Juvenile drunkenness is on the increase. This is the first conclusion that strikes the reader of the report on Social Problems of Postwar Youth which the Economic Research Council has just published.
The figures of convictions for drink, which in 1953 were already about 50 per cent higher than in 1949, actually doubled themselves between 1953 and 1954. With this has gone a slight rise in detected crimes of sex and violence. Housebreaking is about as low as at any time since the war.

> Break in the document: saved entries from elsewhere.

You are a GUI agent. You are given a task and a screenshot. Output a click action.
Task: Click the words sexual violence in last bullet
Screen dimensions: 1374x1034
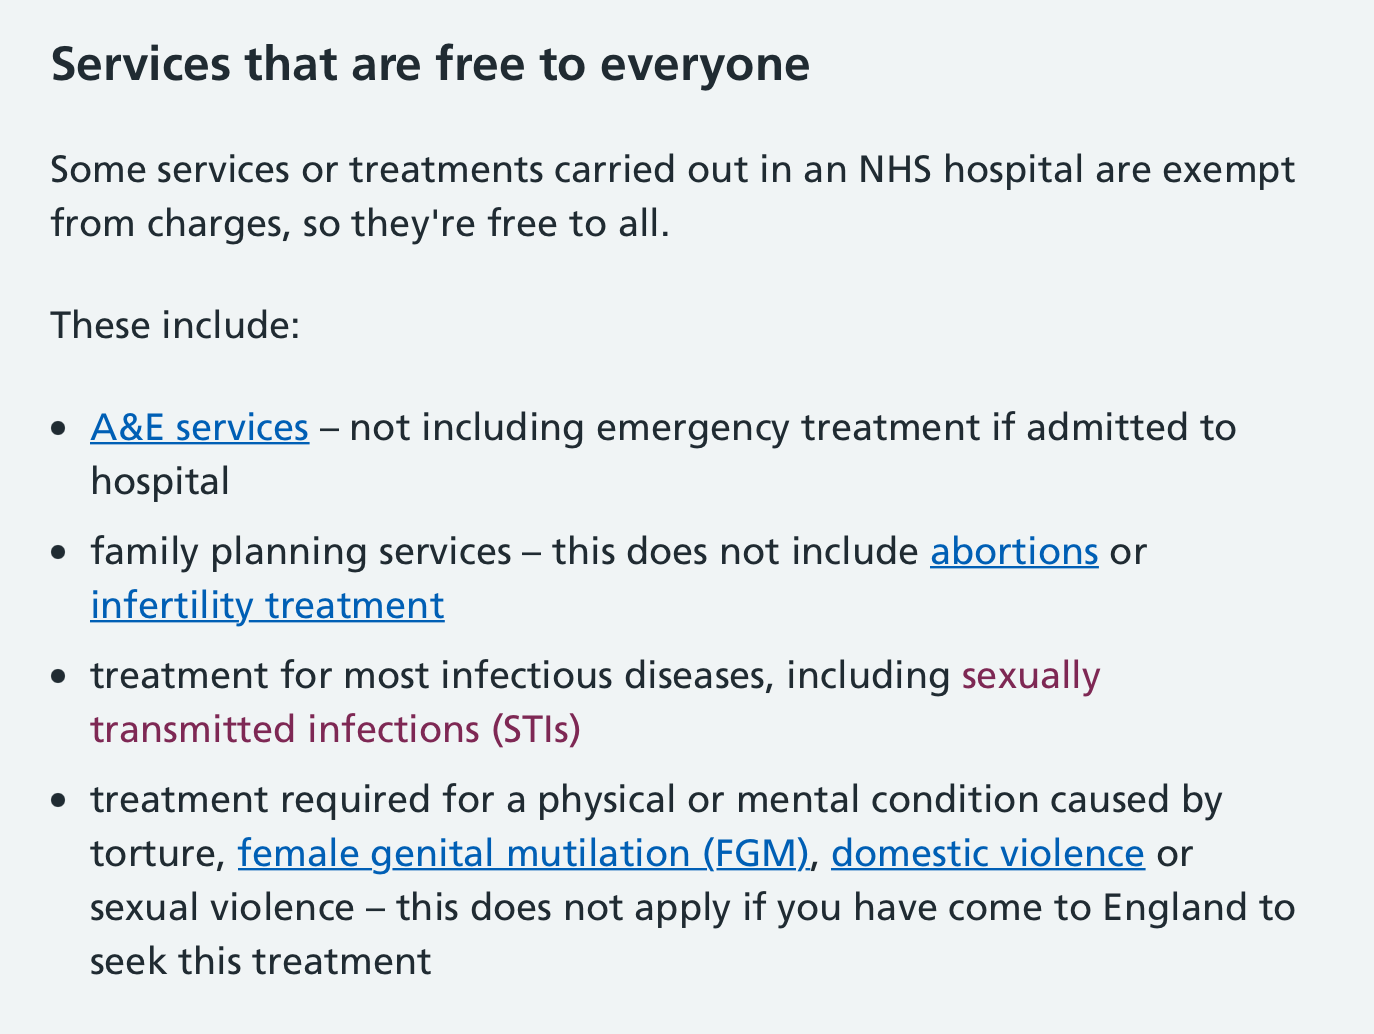(x=222, y=907)
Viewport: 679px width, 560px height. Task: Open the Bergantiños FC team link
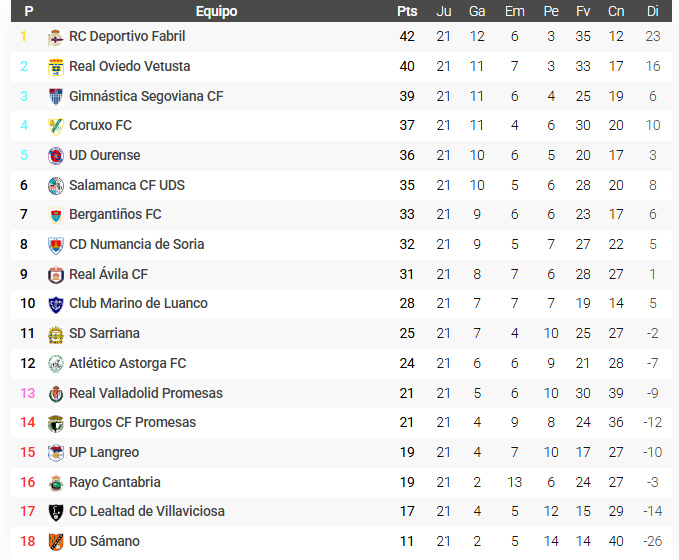[x=115, y=214]
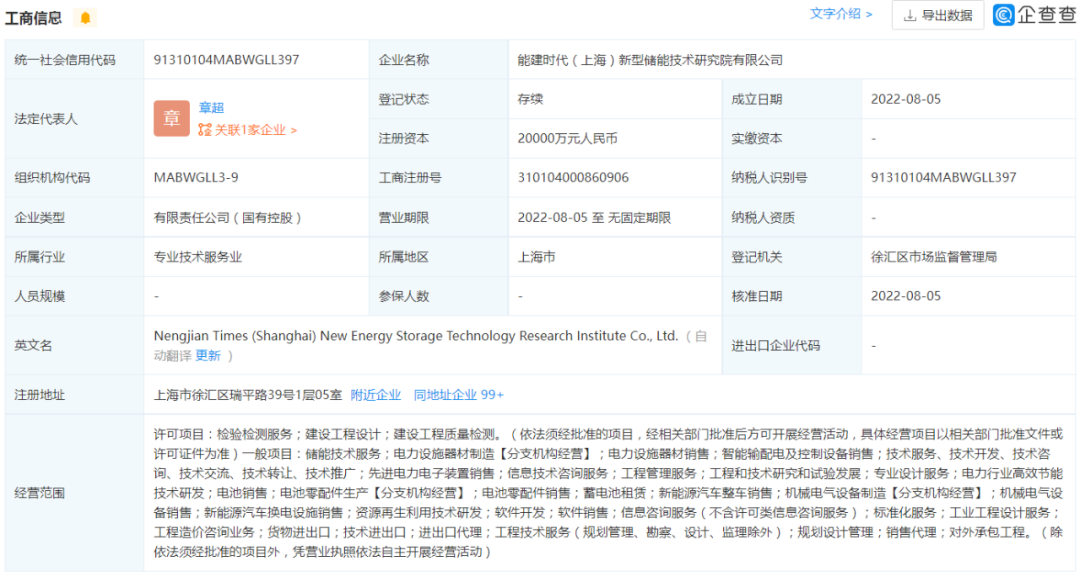This screenshot has width=1080, height=572.
Task: Click the registered address 上海市徐汇区瑞平路39号1层05室
Action: point(246,395)
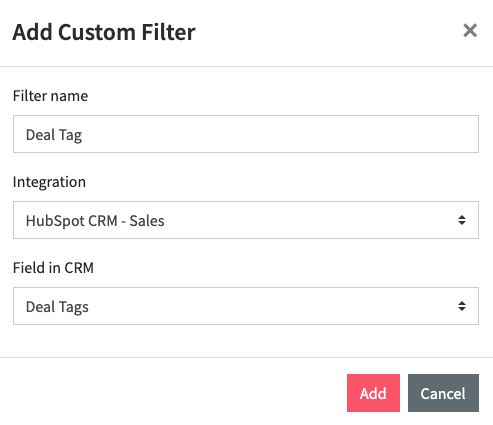The image size is (493, 425).
Task: Click the Deal Tags selected value
Action: (57, 307)
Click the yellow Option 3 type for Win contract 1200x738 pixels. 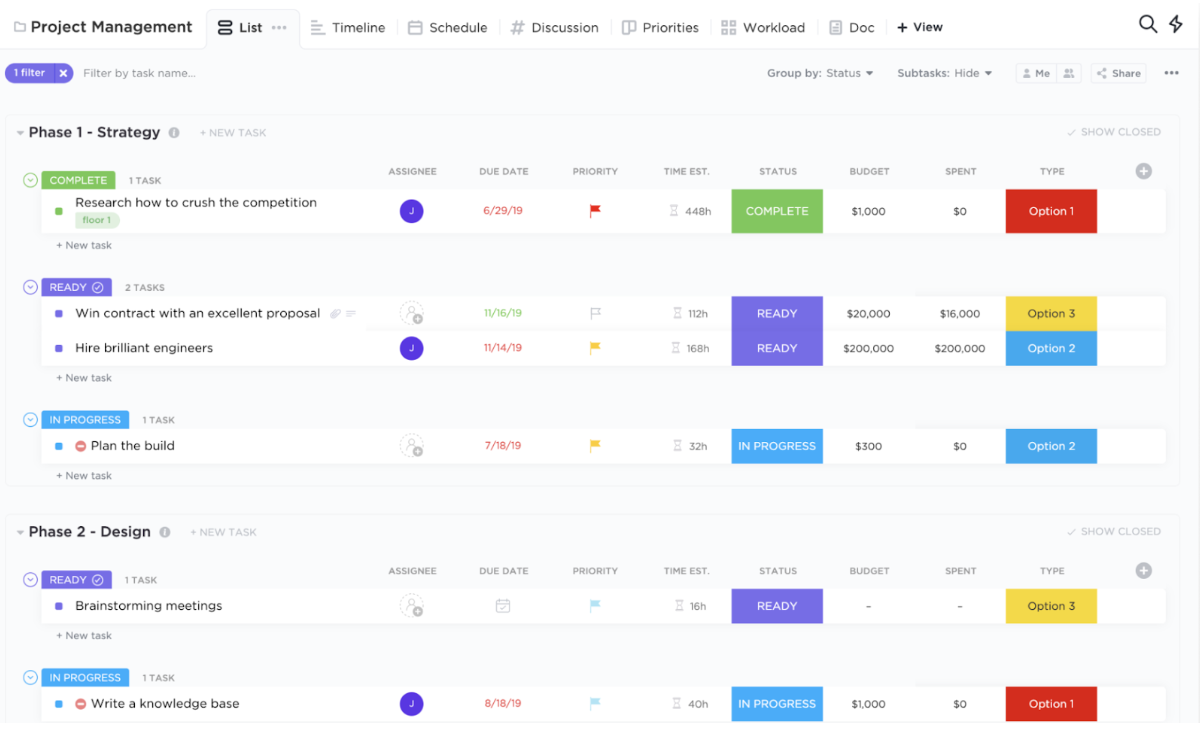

Still, the figures are disturbing enough. But how is one to interpret them? The Economic Research Council certainly makes statistical rings round last year's White Paper, which tried to belittle the harmful influence of National Service (combined with full employment and unprecedentedly high wages) on the education and employment of young men (though anyone might have safely assumed that it would be formidable).
All the same, one can understand the refusal of many magistrates and youth workers to join the council's jeremiad. It is not just that such people usually are, and have to be, constitutionally optimistic. So many imponderables are involved. Is not livelier public scandal proof of a livelier public conscience? Are convictions perhaps more numerous because prosecution is more vigorous?
One can cite the example of the recent increase in the number of young girls whom courts recommend for care and protection, which probably comes about because there are more women police than there used to be, and not because there are absolutely more of such girls about.
Nevertheless, the figures for drunkenness remain ambiguous in the last resort, but challenging and not to be ignored.